Methods:Clinical data of one case of SATB2-associated syndrome diagnosed in Children′s Hospital Affiliated to Zhengzhou University in January 2018, were collected including clinical test, treatment plan, follow-up outcomes. The clinical characteristics of SATB2-associated syndrome were analyzed, and literature review was conducted.
Results:The female proband, eight-year-old, were admitted with the clinical manifestations including epilepsy seizures, delayed language development, sparse hair, long face, prominent forehead, long nose, lower eyelid cleft oblique, low ear, smooth philtrum, small mandible, sparse teeth arrangement, and lack of some teeth. The intelligence quotient score was 49. The brain magnetic resonance imaging showed myelinated dysplasia. Long-range video-electroencephalography showed spike-wave activity, slow spike-wave discharges in the bilateral middle and posterior temporal regions. The trio whole exome sequencing (trio WES) test showed that the proband carried a heterozygous nonsense mutation c.1300 C>T (p.Gln434Ter) in the SATB2 gene, and the muation was de novo comfirmed by pedigree analysis. Thirty-seven literatures relevant to SATB2-associated syndrome, from January 1989 to June 2019, were retrieved. Threre were 23 overseas literatures and one domestic report, including a total number of 158 cases.

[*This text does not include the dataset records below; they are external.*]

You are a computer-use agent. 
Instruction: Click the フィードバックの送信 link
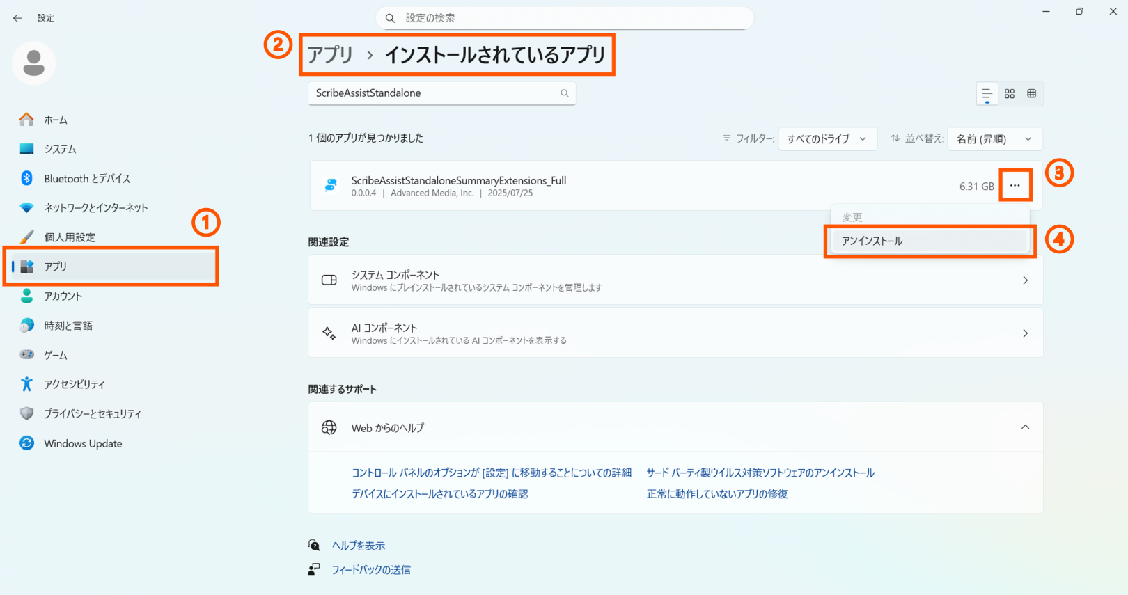tap(370, 569)
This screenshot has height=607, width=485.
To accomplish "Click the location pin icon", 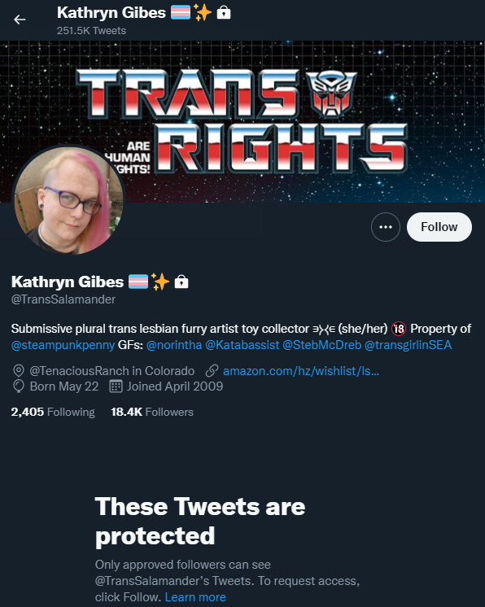I will (18, 371).
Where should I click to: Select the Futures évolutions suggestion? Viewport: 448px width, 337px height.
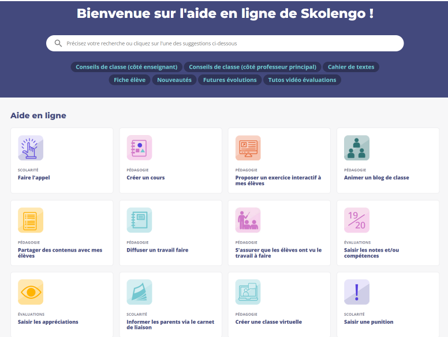point(230,80)
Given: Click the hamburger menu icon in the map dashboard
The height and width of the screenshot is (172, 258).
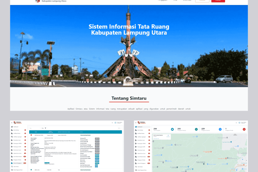Looking at the screenshot, I should [x=136, y=123].
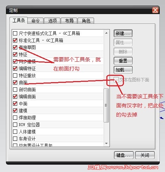Select the 布局 tab

(x=69, y=21)
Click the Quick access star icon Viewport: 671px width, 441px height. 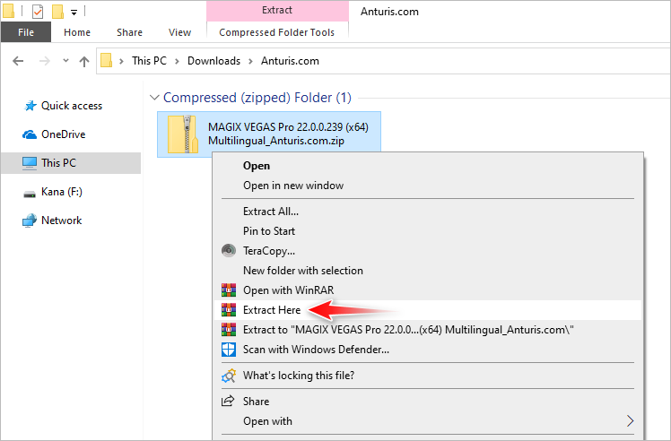click(x=29, y=106)
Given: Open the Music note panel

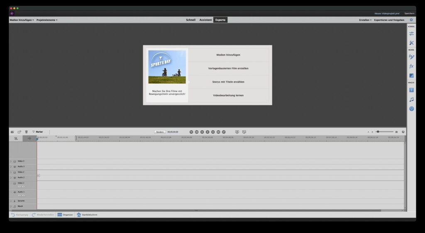Looking at the screenshot, I should pyautogui.click(x=411, y=100).
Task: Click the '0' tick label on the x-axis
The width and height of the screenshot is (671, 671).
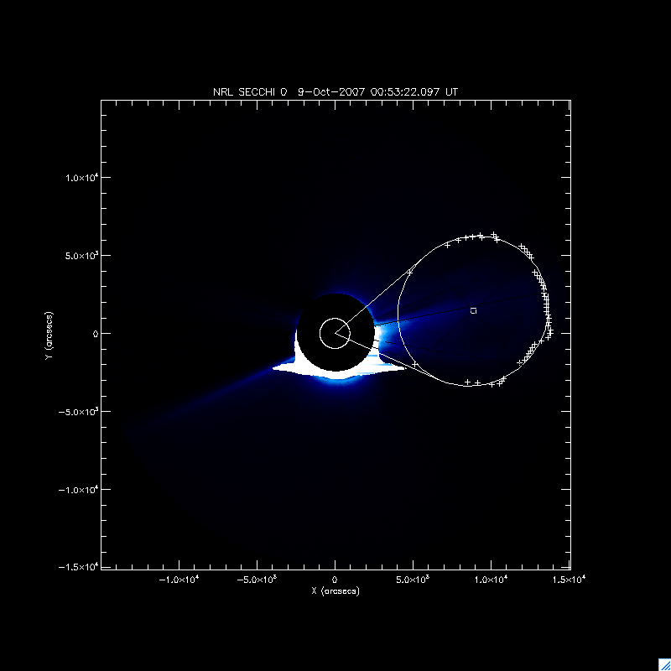Action: [x=336, y=580]
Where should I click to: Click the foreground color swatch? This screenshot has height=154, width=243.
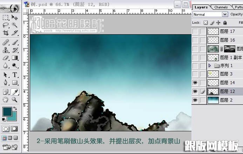coord(7,112)
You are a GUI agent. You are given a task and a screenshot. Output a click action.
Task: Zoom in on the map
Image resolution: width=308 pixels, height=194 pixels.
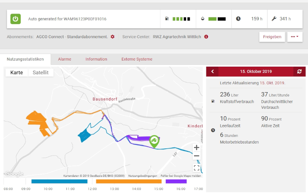[197, 147]
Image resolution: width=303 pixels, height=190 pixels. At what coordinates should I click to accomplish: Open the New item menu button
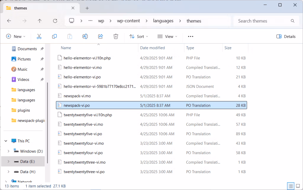coord(16,36)
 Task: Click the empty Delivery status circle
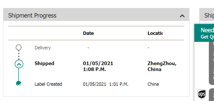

There were 49 missense mutations, 38 nonsense mutations, 32 frameshift mutations, seven splicing-site mutations, six translocation mutations, one insertion mutation, 22 gene-deletions and three gene-duplications. Among the 158 reported cases, 90 were male and 62 female, sex was not described in six cases. One hundred and fifty-eight (100.0%) patients had mental retardation, 44 (30.6%) with growth retardation, 107 (84.3%) with facial deformities, 70 (45.5%) with cleft palate, 135 (98.5%) with dental abnormalities, 66 (43.4%) with language retardation, 29 (20.0%) with epileptic seizures, and 50 (46.3%) with neuroimaging abnormalities.

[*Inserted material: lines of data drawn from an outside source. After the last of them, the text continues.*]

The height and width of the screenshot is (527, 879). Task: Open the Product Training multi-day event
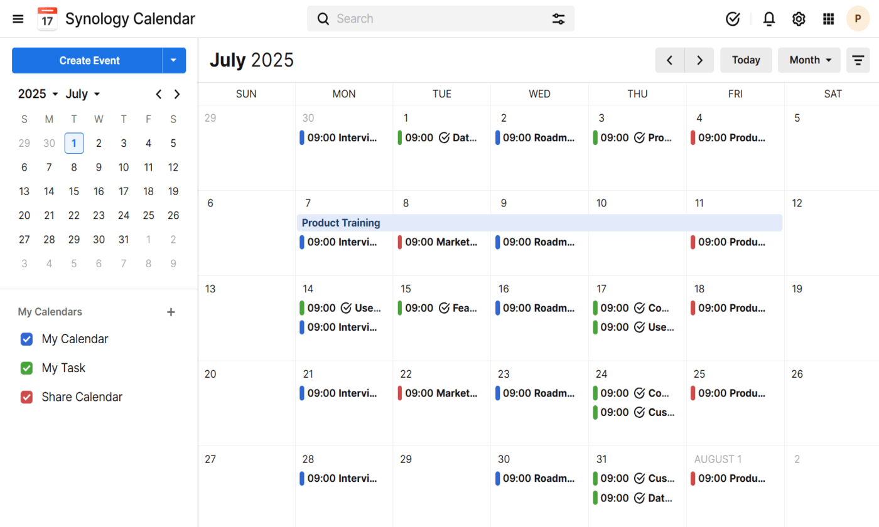[x=539, y=223]
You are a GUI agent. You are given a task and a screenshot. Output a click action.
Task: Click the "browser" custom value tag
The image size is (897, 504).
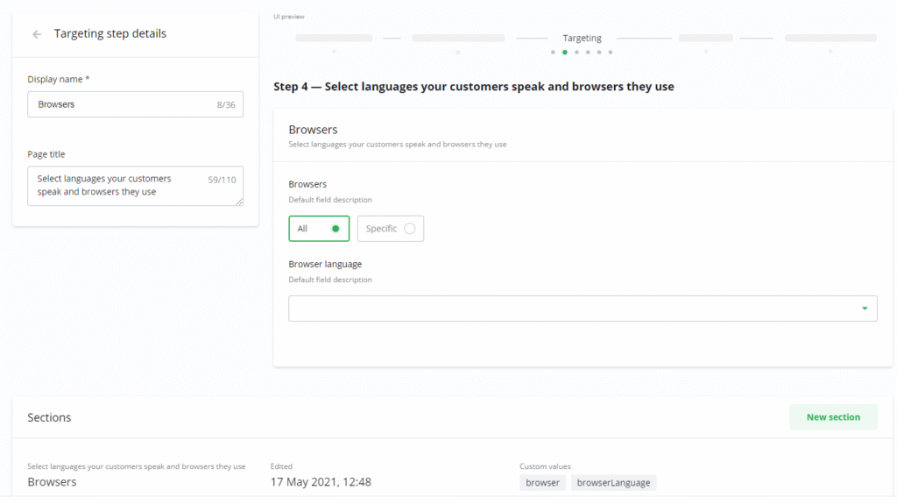pos(542,483)
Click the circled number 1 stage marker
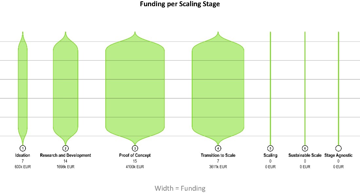 (23, 148)
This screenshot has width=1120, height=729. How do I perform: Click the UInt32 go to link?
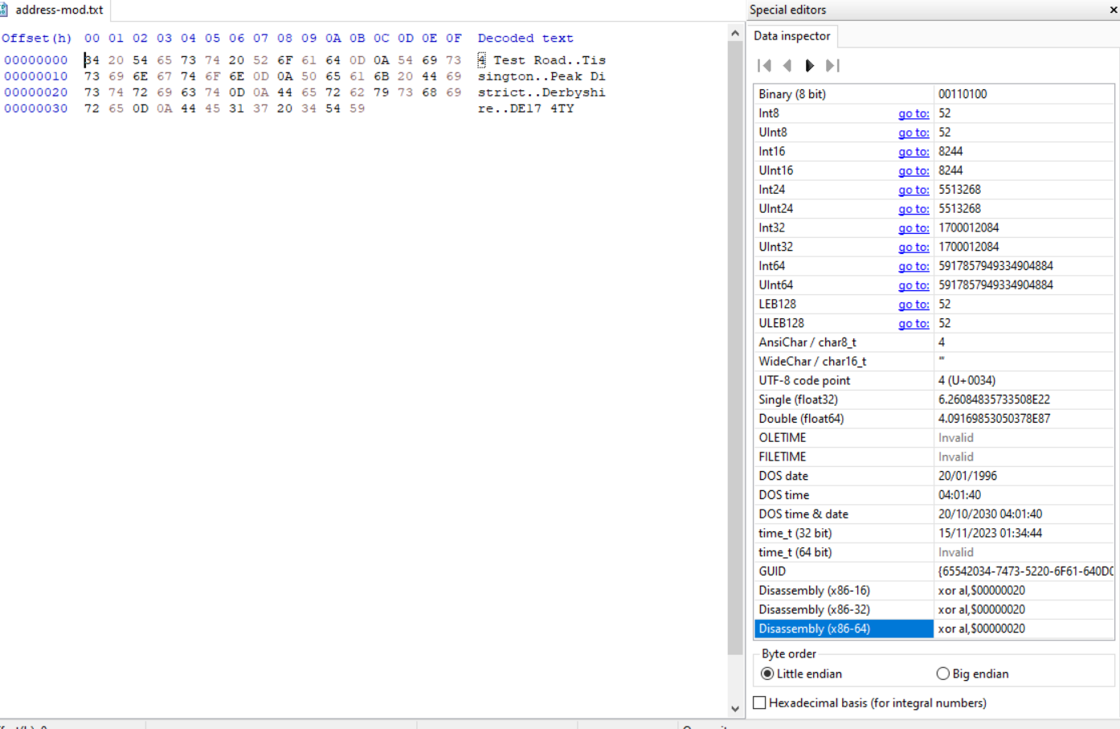coord(914,248)
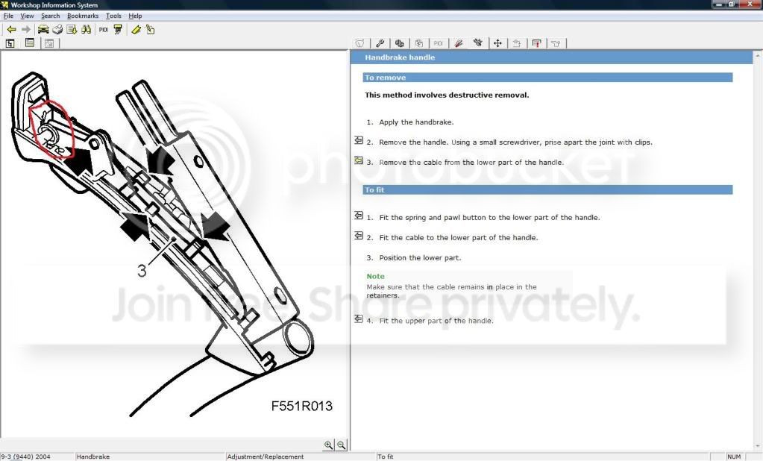
Task: Click the binoculars search icon
Action: 86,30
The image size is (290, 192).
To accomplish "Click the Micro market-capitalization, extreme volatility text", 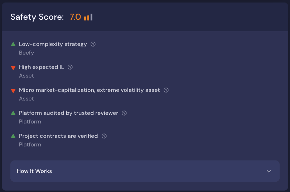I will [90, 90].
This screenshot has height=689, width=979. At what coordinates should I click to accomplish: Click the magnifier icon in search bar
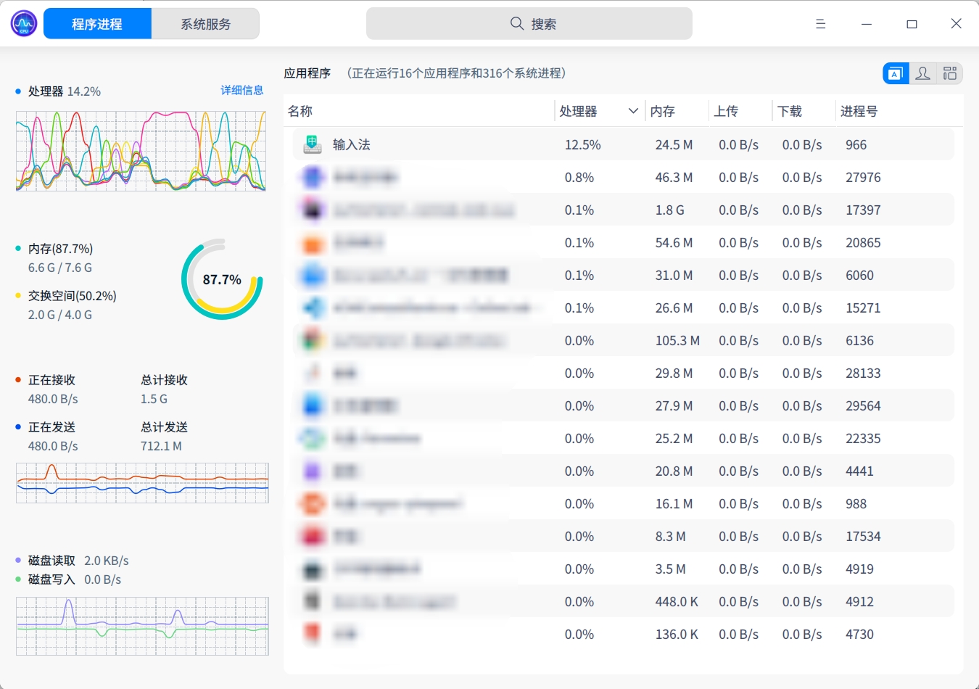click(x=516, y=24)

Conclusions:The main clinical manifestations of SATB2-related syndromes are severe developmental retardation, low intelligence, delayed language development, language deficiency, high palatal arch and cleft palate, rare epilepsy seizures, dental anomalies and scant hair. The study identified a novel nonsense mutation c. 1300 C>T (p. Gln434Ter) in the SATB2 gene, which is responsible for the development of SATB2-associated syndrome.